If the given pair of straight lines ax^{2} + 2hxy + by^{2} + 2gx + 2fy + c = 0 intersect each other, then it must satisfy the condition given below.

abc + 2fgh - af^{2} - bg^{2} - ch^{2} = 0

Point of intersection :

P(hf − bg/ab − h^{2} , gh − af/ab − h^{2})

**Question 1 :**

Show that the equation 2x^{2} −xy−3y^{2} −6x + 19y − 20 = 0 represents a pair of intersecting lines.
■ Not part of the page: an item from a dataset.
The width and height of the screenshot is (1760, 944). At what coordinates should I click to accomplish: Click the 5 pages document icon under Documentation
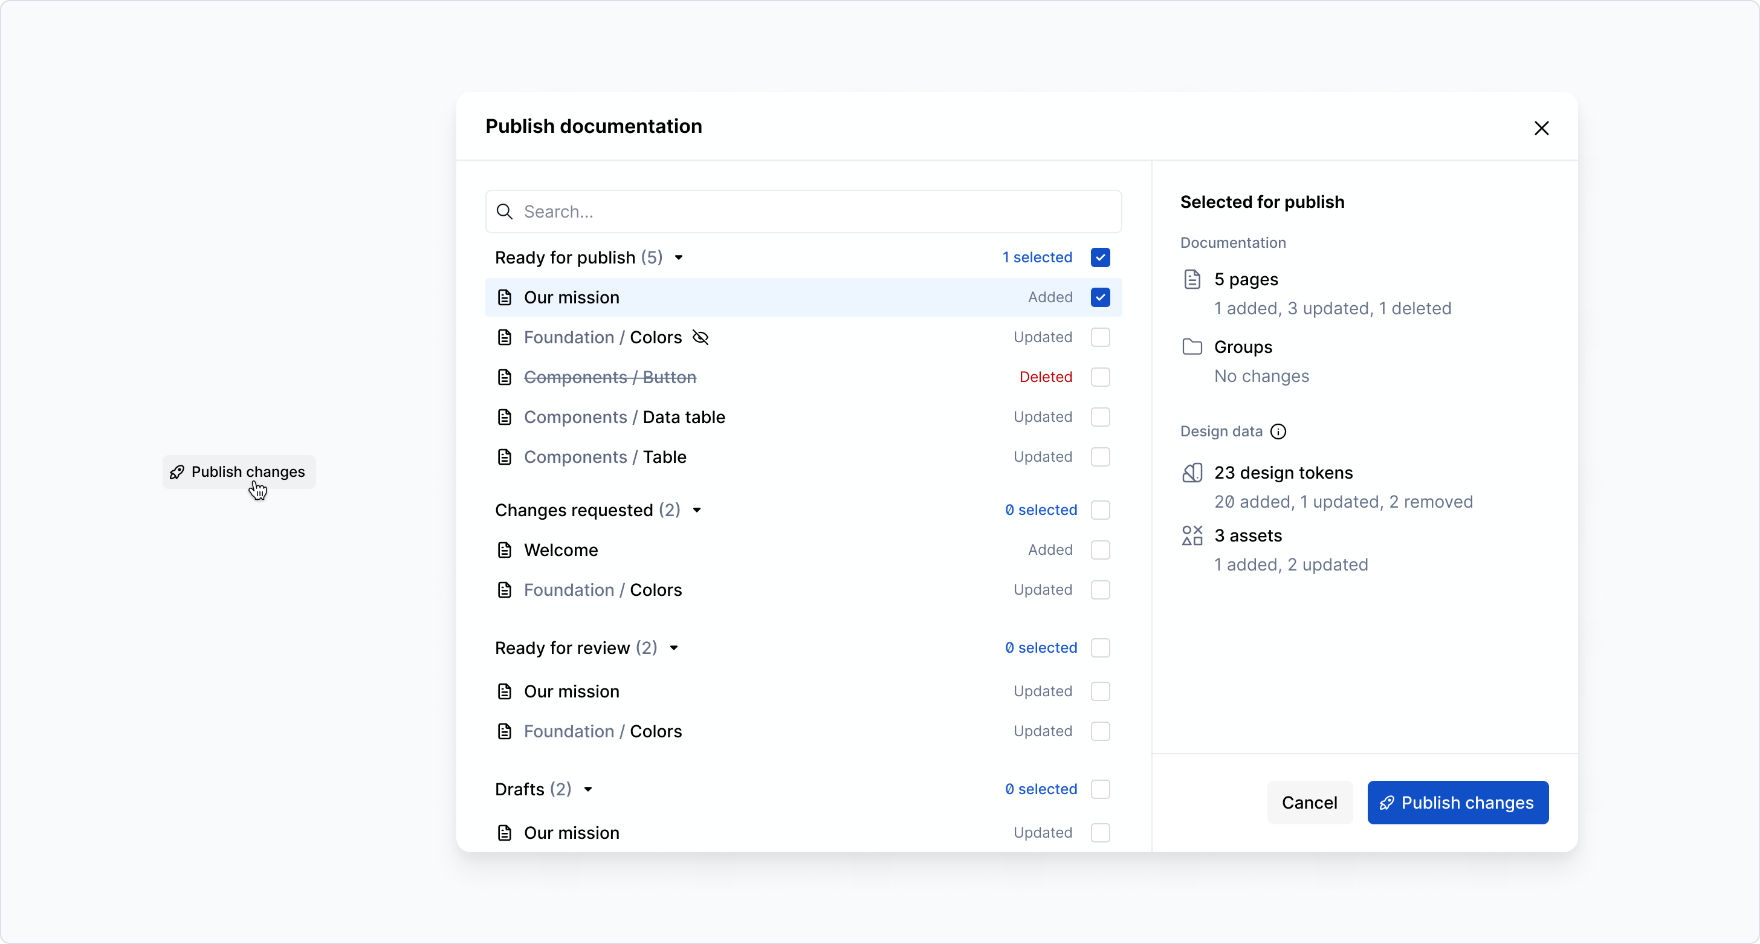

Show further that the angle between them is tan^{−1}(5).

**Solution :**

2x^{2} −xy−3y^{2} −6x + 19y − 20 = 0

ax^{2} + 2hxy + by^{2} + 2gx + 2fy + c = 0

a = 2, h = -1/2, b = -3, g = -3, f = 19/2, c = -20

Condition for intersection of two lines :

abc + 2fgh - af^{2} - bg^{2} - ch^{2} = 0

2(-3)(-20)+2(19/2)(-3)(-1/2)-2(19/2)^{2}-(-3)(-3)^{2}-(-20)(-1/2)^{2 } = 0

= 120 + 57/2 - 2(361/4) + 27 + 20(1/4)

= 120 + 57/2 - 361/2 + 27 + 5

= (240 + 57 - 361 + 54 + 10)/2

= (361 - 361) / 2

= 0

Since it satisfies the above condition, the given pair of straight line is intersected.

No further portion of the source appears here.